Art by Ryan Bose-Roy.
Recently submitted for FDA Emergency Use Authorization, SalivaDirect is a promising diagnostic test for SARS-Cov-2 that allows for non-invasive sampling and inexpensive processing.
Data published on the preprint server medRxiv by researchers at Yale School of Public Health, Connecticut Agricultural Experimental Station, and Yale University School of Medicine indicate that SalivaDirect has comparable sensitivity to current assays, meaning that it is similarly able to detect infected individuals, without requiring tubes containing preservatives, specialized reagents for nucleic acid extraction, or vendor-specific products.

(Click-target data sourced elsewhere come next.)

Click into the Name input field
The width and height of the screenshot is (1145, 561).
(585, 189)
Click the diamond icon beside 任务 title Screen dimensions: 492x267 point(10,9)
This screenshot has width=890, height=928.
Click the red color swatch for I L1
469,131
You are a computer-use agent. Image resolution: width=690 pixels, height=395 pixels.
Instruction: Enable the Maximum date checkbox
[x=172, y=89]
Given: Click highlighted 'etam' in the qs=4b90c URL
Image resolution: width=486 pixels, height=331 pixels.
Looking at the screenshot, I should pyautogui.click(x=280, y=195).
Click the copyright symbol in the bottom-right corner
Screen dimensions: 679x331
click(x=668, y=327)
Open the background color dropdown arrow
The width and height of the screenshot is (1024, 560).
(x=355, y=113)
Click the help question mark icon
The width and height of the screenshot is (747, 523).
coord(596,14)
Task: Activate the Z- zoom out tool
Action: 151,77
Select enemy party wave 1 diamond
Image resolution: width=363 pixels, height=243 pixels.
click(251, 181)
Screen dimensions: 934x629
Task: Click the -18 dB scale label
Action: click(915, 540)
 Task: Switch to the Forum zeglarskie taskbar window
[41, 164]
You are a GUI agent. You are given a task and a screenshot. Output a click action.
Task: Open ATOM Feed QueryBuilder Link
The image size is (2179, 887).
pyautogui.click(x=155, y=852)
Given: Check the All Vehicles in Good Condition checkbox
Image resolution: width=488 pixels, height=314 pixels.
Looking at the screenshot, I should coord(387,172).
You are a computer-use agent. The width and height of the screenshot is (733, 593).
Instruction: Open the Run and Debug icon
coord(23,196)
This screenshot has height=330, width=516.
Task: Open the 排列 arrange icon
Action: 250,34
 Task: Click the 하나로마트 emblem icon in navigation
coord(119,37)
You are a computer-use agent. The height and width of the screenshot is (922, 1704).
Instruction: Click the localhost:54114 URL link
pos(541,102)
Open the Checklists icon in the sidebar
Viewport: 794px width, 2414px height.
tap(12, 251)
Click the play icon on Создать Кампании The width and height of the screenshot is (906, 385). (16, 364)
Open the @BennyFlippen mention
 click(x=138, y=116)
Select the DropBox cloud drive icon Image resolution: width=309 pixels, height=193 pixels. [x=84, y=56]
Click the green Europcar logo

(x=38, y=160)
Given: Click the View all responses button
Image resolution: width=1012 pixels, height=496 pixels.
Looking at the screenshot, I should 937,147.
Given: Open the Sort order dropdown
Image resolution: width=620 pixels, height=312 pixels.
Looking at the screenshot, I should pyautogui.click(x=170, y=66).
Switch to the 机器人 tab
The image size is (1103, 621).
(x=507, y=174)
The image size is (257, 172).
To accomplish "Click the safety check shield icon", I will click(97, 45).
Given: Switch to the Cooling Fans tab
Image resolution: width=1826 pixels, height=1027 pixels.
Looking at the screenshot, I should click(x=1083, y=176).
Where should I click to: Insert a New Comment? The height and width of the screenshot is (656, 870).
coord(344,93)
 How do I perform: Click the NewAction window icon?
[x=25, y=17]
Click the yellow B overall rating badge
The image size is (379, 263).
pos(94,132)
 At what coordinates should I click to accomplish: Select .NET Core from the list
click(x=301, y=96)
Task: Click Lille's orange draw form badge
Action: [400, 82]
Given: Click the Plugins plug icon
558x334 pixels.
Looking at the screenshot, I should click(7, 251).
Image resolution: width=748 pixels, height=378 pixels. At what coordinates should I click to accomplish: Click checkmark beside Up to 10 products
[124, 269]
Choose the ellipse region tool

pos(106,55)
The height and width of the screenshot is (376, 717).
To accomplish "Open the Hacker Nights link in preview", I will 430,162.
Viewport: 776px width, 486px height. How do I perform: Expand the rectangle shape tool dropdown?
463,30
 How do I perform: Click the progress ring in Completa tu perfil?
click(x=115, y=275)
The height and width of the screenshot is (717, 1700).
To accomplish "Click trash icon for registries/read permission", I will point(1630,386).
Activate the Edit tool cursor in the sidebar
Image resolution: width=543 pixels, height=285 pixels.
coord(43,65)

The SalivaDirect method involves a combination of saliva with proteinase K, heat inactivation, and dualplex RT-qPCR. Proteinase K and heat allows for the isolation of nucleic acid via destruction of protein in the sample instead of a more costly extraction. Dualplex RT-qPCR, a method used to quantify viral expression from nucleic acid present, reduces the number of protocol reactions to one per sample. Detection of SARS-Cov-2 was stable in saliva without preservatives for at least 7 days at each of three thermal conditions: 4°C, 19°C, and 30°C. Efficiency and flexibility of the method allows for a reduction in cost per sample to $1.29 if sampled without a collection aid and to $4.37 if sampled with one.
This new testing modality’s growing success has drawn a spotlight onto SalivaDirect. The research team, led by Yale’s Anne Wyllie and Nathan Grubaugh, is partnering with the National Basketball Association to study the validity of SalivaDirect when compared to nasopharyngeal swabs. The goal is to better understand how results differ among these tests for asymptomatic and pre-symptomatic cases in addition to symptomatic cases. They are hopeful that this new method can increase accessibility and scalability of testing.